In 1845, his son, Nathaniel Riddick, a lawyer, Virginia House of Delegates member and later a judge, redesigned a new gutter system on their home to supply the cistern with rainwater.

The cistern is 20 feet long and eight feet wide. It’s six feet deep and held 6,000 to 7,000 gallons of water.

Larry Riddick, president of the board of Riddick’s Folly and distant relative of the Riddicks who built the home, said the cistern is rare in this area.

Volunteers and donors to the Riddick’s Folly water cistern excavation included, from left, Dempse Burgess, Win Winslow of the Suffolk Foundation, William Blair, Kermit Hobbs of the Suffolk Foundation, and Billy Chorey Sr. and John Harrell, both of the Birdsong Trust Fund.

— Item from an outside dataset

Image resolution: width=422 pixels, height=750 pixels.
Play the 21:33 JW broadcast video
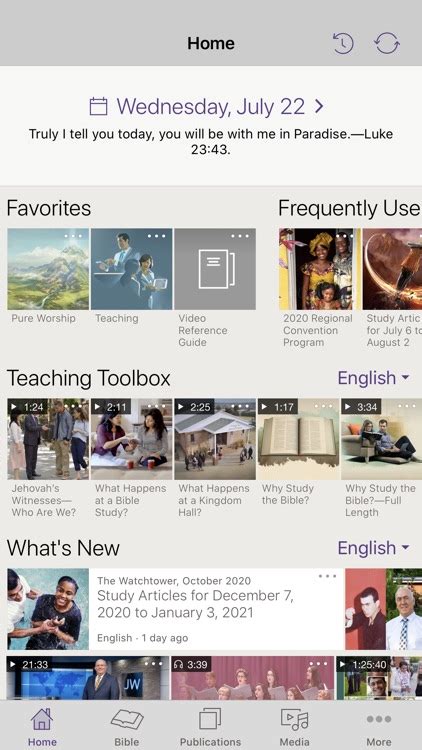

“You don’t see many in Tidewater,” he said.

Burgess started working on excavating the cistern in 2012 after Folly curator Edward L. King mentioned its existence. At one time, the topmost bricks of the domed cistern were visible.

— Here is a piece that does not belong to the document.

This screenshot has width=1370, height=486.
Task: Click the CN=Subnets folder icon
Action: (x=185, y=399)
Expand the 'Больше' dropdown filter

The Birdsong Trust and Suffolk Foundation helped fund the project. William Blair of Blair Bros. Inc. donated two caps that came off cisterns in Smithfield from around the same time period.

Blair said the caps came from the sites of the former Jamestown Hotel on Main Street and a mansion on North Church Street. His company had done work at both sites and he kept the caps.

Riddick said the project was important, because it helps open up another piece of Suffolk history to the public, both locals and visitors from around the world.

“A lot of history in Suffolk has been torn down, bulldozed, whatever,” he said. “We’re trying to keep part of the history of Suffolk and Nansemond County.

“We get a lot of people that come in. it’s nice to be able to show them part of Suffolk’s history.”